Segment Open

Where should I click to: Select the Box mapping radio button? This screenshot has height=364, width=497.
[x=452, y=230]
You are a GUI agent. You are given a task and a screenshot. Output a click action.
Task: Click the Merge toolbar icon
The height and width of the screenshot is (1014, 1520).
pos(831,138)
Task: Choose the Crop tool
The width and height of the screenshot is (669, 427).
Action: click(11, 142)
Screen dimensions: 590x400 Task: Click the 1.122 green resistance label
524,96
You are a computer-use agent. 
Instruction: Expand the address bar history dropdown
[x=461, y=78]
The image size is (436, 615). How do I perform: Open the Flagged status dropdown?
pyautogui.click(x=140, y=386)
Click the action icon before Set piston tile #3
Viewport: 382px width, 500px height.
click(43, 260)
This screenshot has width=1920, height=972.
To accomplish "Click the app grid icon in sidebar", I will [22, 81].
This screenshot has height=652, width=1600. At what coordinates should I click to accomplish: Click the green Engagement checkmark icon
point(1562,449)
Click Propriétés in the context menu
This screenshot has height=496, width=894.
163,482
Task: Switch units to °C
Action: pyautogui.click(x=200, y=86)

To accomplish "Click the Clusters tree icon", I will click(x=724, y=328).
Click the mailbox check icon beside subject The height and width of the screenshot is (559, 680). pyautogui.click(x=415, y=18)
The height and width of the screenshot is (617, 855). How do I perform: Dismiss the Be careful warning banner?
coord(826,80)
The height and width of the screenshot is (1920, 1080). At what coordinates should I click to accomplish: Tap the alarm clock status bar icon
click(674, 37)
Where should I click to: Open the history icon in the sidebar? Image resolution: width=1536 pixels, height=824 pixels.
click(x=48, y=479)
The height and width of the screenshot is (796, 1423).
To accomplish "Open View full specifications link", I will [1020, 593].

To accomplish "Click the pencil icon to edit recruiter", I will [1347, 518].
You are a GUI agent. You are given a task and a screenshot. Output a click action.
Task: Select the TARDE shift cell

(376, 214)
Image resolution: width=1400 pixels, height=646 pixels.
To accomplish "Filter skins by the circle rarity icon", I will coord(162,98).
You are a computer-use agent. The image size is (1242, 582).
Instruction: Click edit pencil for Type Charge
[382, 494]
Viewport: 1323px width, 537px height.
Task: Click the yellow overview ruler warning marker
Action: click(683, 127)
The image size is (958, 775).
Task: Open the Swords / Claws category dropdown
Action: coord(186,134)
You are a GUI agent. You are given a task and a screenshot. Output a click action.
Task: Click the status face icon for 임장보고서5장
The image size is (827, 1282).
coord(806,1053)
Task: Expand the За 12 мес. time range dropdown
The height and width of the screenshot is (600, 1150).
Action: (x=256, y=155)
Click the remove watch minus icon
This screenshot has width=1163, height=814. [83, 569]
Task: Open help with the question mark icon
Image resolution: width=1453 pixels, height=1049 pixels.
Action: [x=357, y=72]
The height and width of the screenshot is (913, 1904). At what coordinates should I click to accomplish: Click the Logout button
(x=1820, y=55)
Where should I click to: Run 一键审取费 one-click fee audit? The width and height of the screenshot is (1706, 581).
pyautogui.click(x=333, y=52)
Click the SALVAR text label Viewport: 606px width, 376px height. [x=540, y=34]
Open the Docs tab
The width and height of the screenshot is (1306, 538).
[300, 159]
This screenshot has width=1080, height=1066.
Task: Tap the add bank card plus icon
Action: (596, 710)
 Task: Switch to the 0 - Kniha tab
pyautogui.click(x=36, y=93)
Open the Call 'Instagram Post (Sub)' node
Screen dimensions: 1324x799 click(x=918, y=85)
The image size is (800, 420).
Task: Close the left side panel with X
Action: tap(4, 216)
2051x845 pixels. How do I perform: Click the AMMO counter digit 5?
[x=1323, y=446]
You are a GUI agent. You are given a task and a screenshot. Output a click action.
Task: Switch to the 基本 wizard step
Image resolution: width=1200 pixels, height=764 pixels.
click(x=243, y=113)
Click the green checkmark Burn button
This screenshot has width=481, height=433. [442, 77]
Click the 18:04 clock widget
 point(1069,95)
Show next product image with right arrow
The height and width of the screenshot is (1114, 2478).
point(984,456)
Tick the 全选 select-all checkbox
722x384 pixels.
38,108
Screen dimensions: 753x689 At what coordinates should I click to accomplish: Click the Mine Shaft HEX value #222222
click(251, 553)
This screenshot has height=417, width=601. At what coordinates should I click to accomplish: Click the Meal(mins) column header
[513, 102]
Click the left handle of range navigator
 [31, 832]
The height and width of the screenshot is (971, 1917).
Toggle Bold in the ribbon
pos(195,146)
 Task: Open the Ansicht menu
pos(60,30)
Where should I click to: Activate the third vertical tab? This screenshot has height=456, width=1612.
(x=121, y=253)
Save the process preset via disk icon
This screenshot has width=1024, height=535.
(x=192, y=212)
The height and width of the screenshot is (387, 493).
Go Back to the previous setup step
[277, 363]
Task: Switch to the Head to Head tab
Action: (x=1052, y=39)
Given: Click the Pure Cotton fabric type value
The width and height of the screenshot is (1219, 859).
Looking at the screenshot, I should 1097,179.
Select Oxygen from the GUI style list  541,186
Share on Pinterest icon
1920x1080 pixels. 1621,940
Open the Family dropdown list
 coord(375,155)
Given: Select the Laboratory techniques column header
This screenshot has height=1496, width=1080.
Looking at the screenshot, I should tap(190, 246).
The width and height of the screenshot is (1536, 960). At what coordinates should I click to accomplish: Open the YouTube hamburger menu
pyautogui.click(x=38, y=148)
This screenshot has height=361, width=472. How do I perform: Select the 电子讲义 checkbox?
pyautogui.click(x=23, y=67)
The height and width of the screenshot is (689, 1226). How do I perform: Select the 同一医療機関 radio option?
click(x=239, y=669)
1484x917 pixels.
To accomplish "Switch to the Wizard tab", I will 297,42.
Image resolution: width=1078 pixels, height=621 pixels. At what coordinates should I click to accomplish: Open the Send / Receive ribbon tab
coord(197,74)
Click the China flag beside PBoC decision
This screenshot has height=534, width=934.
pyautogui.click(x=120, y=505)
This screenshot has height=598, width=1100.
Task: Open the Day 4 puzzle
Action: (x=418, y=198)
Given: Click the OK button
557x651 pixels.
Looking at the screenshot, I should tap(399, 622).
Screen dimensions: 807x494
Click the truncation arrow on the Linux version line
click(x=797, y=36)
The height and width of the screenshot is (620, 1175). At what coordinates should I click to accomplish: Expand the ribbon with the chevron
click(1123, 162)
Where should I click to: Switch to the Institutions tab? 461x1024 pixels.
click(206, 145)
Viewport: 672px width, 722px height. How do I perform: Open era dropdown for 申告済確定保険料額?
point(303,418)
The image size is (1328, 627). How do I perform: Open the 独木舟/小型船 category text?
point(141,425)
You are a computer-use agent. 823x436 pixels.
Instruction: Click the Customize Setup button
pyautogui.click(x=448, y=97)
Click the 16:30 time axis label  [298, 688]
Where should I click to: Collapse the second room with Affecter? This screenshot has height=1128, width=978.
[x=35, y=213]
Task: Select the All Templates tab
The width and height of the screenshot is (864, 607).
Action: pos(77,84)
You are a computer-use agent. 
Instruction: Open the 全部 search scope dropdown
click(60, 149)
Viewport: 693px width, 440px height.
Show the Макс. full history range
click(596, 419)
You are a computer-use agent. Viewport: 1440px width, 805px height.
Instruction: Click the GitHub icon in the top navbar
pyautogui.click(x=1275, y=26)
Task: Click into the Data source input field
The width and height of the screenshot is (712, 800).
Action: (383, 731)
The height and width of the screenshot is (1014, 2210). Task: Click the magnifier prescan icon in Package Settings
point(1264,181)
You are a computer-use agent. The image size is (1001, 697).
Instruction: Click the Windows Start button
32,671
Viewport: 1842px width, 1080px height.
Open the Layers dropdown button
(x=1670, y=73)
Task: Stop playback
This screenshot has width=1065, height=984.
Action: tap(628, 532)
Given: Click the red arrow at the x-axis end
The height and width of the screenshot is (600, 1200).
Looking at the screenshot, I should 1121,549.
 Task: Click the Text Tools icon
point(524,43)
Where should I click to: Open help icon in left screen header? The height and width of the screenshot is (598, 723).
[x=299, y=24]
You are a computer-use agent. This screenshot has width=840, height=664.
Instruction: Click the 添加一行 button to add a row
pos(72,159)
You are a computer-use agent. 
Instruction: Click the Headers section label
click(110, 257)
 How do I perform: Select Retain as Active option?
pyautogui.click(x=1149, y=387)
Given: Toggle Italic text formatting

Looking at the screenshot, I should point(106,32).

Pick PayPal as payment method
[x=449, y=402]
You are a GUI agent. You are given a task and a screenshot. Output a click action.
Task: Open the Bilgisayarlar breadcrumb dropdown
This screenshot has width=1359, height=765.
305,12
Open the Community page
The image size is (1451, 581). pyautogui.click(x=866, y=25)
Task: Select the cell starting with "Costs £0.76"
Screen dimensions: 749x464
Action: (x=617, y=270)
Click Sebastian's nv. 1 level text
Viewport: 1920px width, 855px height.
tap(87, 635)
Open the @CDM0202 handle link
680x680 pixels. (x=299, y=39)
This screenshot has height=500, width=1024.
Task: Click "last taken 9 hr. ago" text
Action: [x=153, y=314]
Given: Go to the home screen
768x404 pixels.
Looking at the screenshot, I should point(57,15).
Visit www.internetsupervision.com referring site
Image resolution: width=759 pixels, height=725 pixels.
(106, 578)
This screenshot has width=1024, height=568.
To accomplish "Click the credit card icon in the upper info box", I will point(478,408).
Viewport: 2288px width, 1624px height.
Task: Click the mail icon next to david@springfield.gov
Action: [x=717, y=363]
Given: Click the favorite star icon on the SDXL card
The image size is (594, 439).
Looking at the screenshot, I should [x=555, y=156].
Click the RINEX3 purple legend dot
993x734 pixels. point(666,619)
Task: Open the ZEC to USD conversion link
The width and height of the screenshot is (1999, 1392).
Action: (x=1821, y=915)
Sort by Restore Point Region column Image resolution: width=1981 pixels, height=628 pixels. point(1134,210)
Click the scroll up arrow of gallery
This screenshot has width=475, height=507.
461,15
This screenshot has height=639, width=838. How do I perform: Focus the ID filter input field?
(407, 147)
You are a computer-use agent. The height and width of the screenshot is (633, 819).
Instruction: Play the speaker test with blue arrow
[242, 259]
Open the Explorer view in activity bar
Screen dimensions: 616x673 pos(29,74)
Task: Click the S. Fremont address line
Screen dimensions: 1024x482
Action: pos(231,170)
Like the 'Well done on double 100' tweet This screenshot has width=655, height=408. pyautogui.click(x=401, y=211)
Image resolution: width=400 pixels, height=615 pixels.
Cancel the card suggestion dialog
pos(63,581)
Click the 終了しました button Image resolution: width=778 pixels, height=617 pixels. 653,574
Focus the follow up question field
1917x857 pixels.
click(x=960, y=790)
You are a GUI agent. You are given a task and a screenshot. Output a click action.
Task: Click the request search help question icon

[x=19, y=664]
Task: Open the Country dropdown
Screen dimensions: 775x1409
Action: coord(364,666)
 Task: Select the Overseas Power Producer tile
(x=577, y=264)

Segment Closed

### Problem requirements
Give only the number of lines in the entries above that contain the string "axis".

### Solution to the exercise
2